After leaving Jež, we debated our next move. We had originally planned to walk across the border to Croatia, but hiking through countries with relatively new political realities is a logistical challenge. Though both Slovenia and Croatia are EU members, the latter has yet to be admitted in the Schengen Area: a border-free zone that, according to the European Commission’s website, “guarantees free movement to more than 400 million EU citizens.” Rather than risk a large fine and the administrative headache of getting caught illegally crossing the border, we drove through passport control. (Croatia was admitted into the EU in 2013. Rumor is that it will be admitted into the Schengen Area in 2015.)

At around 11 p.m., after a teeth-shattering four-wheel-drive crawl that locals passionately warned us to avoid, we entered the Planinarski dom (mountain hut) Hahlić. We sat with Romina Vidrih, who, with two other families, runs the hut for a mountain association that boasts 200 members. The renovated, meticulously clean hut sleeps 40 and sits in the middle of 10 peaks—all a day hike away. Though Vidrih was a seasoned hiker and had bagged many of the summits I was planning over the next two months, she had not heard of the Via Dinarica.

The next morning, we took one of the day hikes to the nearby Obruč peak before setting off west to Risnjak, the northernmost of Croatia’s eight national parks. Designated a national park in 1953, Risnjak covers more than 24 square miles and forms a synapse between the coast and the continent. As we stared across the unmolested, undulating forested terrain, it became obvious how important protecting sensitive chunks of real estate can be, even—perhaps especially—in a small country about the size of West Virginia. The park provides habitat for more than 1,000 different plants, as well as wolves, bears, and lynx.

It’s a nine-hour hike from the Hahlić through the Platak ski center, across Snježnik—a peak inside the park’s western edge—to the Schlosser mountain hut, which sits just below the Risnjak’s highest point, the 1,528-meter (5,013 feet) Veliki Risnjak. While dining on bowls of polenta-and-beef goulash, we spoke with the proprietor Gari Devčić, who was, he proudly announced, named after Gary Cooper. Every day, Gari treks in daily supplies for the hut, recognized in 2013 as Croatia’s best.

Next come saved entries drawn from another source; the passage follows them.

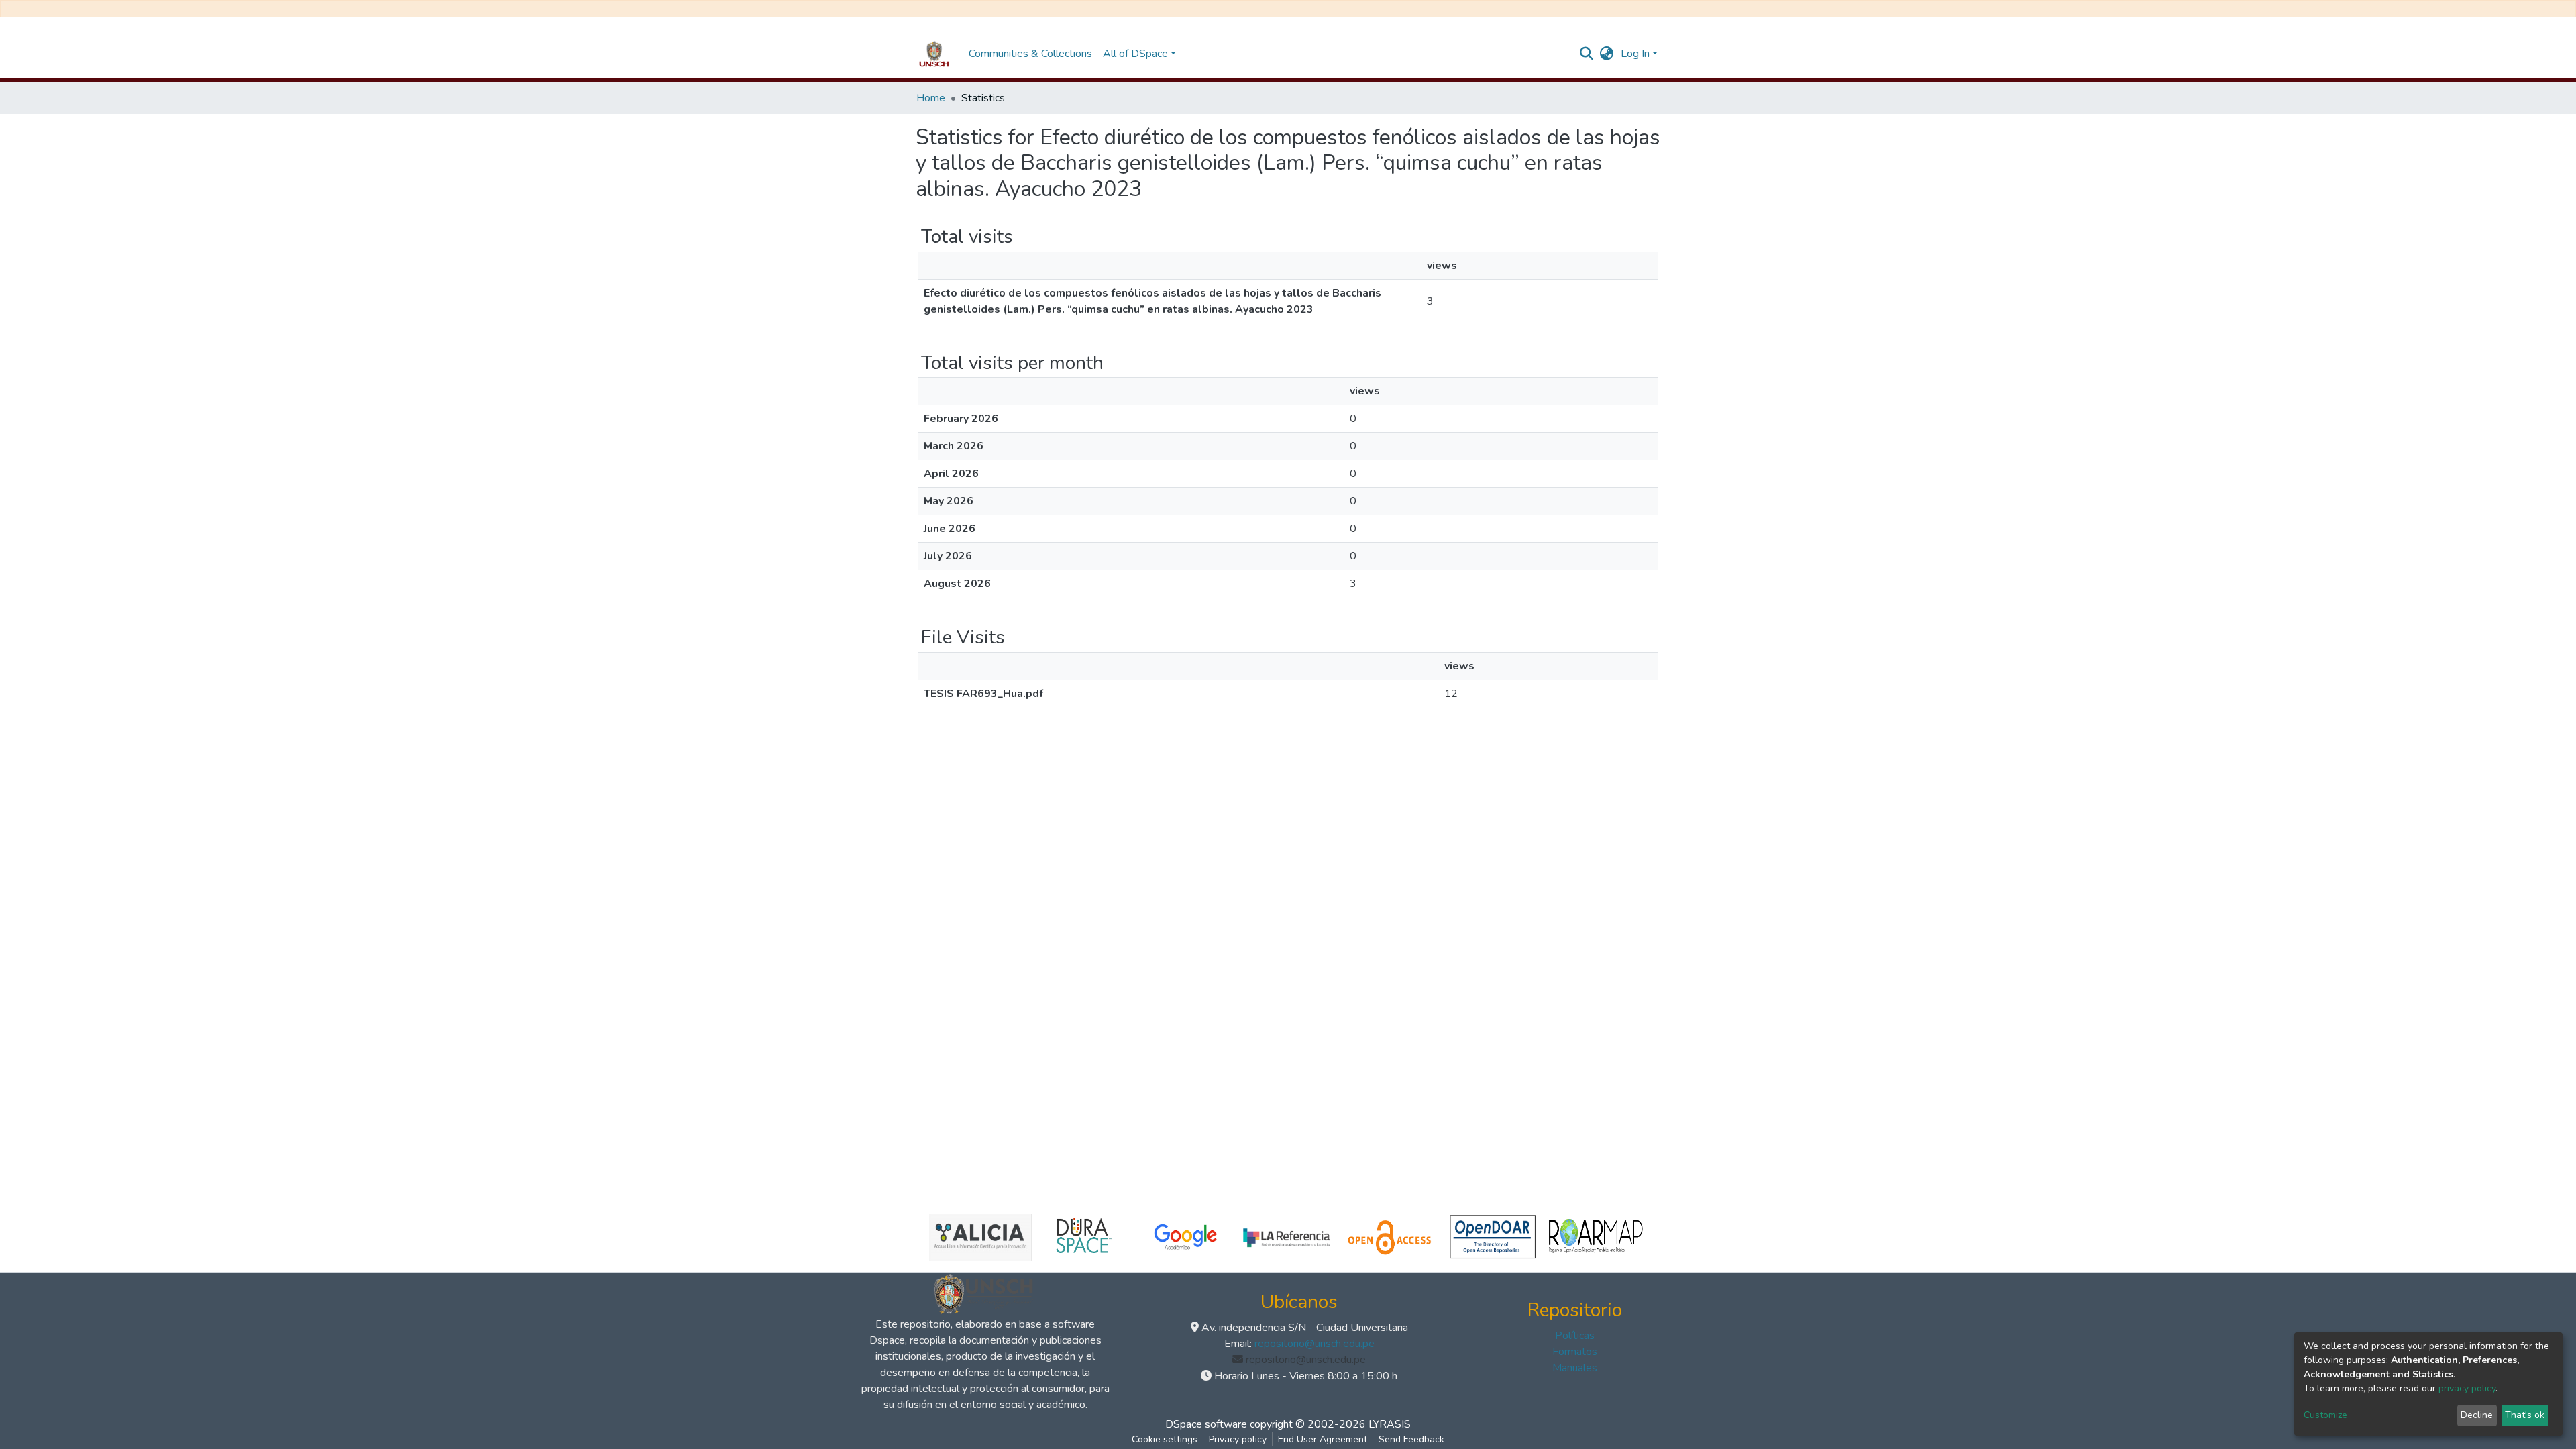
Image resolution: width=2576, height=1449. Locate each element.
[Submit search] (1587, 53)
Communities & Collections (1030, 53)
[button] (1607, 54)
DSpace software (1206, 1424)
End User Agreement (1322, 1439)
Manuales (1574, 1367)
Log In (1635, 53)
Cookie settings (1164, 1439)
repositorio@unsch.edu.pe (1314, 1343)
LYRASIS (1389, 1424)
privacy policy (2467, 1388)
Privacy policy (1238, 1439)
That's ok (2524, 1415)
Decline (2477, 1415)
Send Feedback (1411, 1439)
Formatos (1574, 1351)
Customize (2325, 1415)
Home (930, 98)
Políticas (1575, 1335)
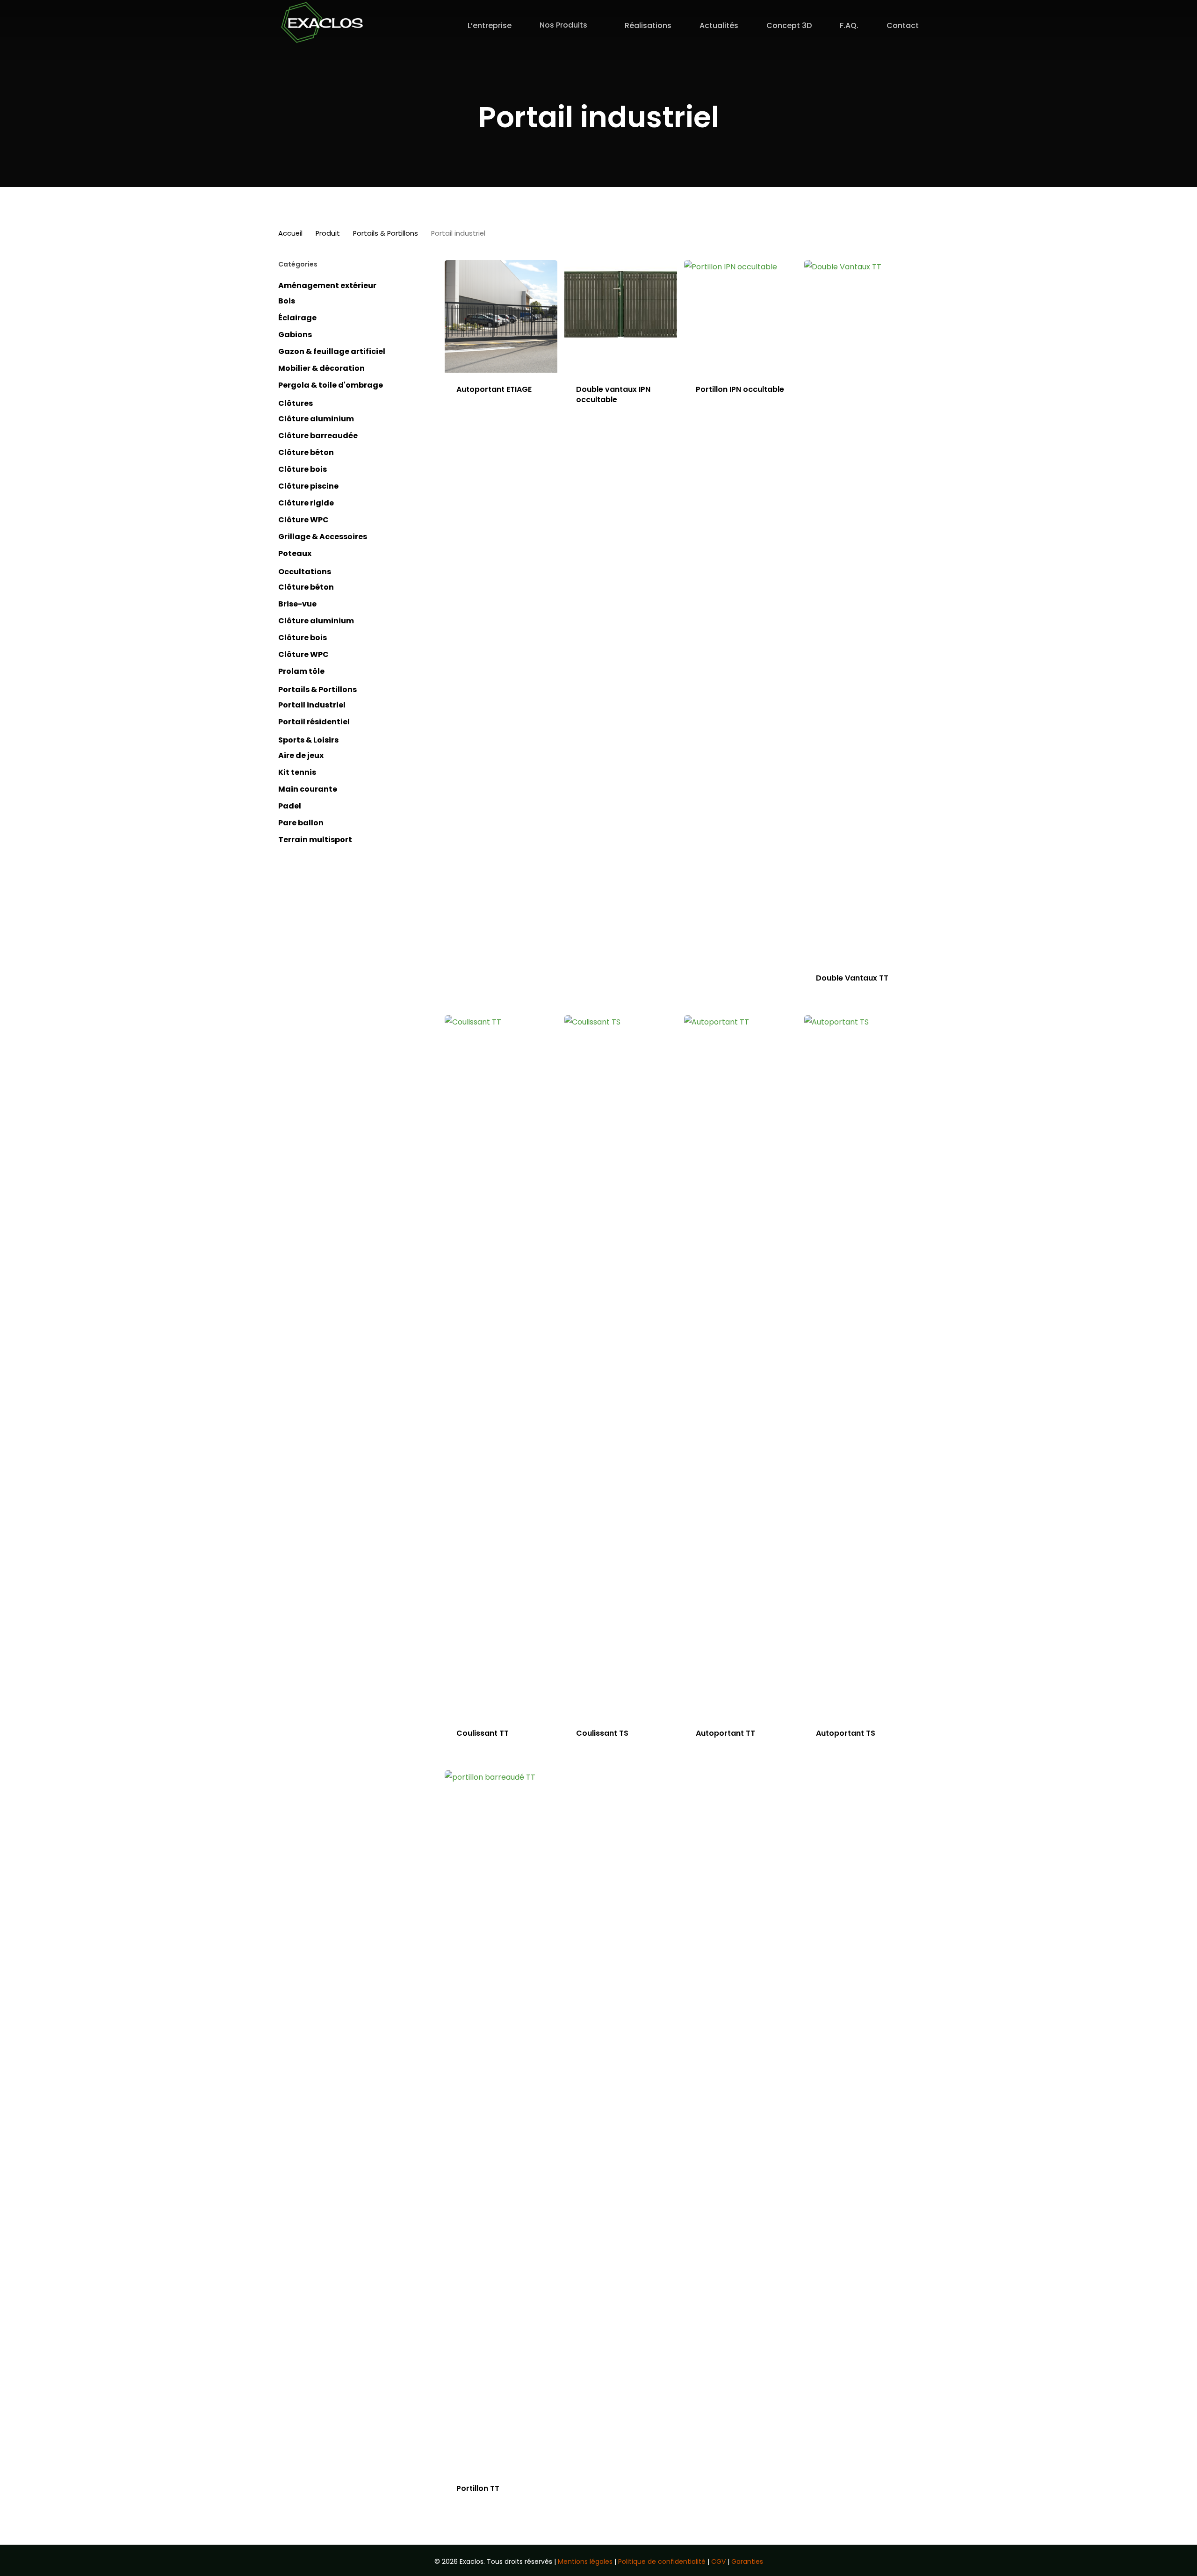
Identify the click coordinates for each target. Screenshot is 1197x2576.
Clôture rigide (306, 503)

“The Via Dinarica is a fantastic idea. We will build a new Yugoslavia,” Gari said and laughed. “It will be great for mountaineering all over the region. We need many more people to come walk around the mountains for us to stay open.”

We woke at five the next morning to summit Veliki Risnjak. From the peak, we—two Bosnians, a Croatian, a Dutchman, and an American—could see the sun rising over Western Europe. Behind us, the light inched across the park and began to illuminate the coast. “It is easy to feel small, isn’t it?” Thierry asked rhetorically as he turned around to watch the Istrian Peninsula and Croatia’s northernmost islands, Cres and Krk, take shape in the dawn mist. Behind them, our next stage: a hike from Croatia’s Velebit Mountains to Paklenica National Park, famous for its climbing above the Adriatic Sea. “Past those waves, the mountains are waiting for us. We have a long way to go to get to Albania.”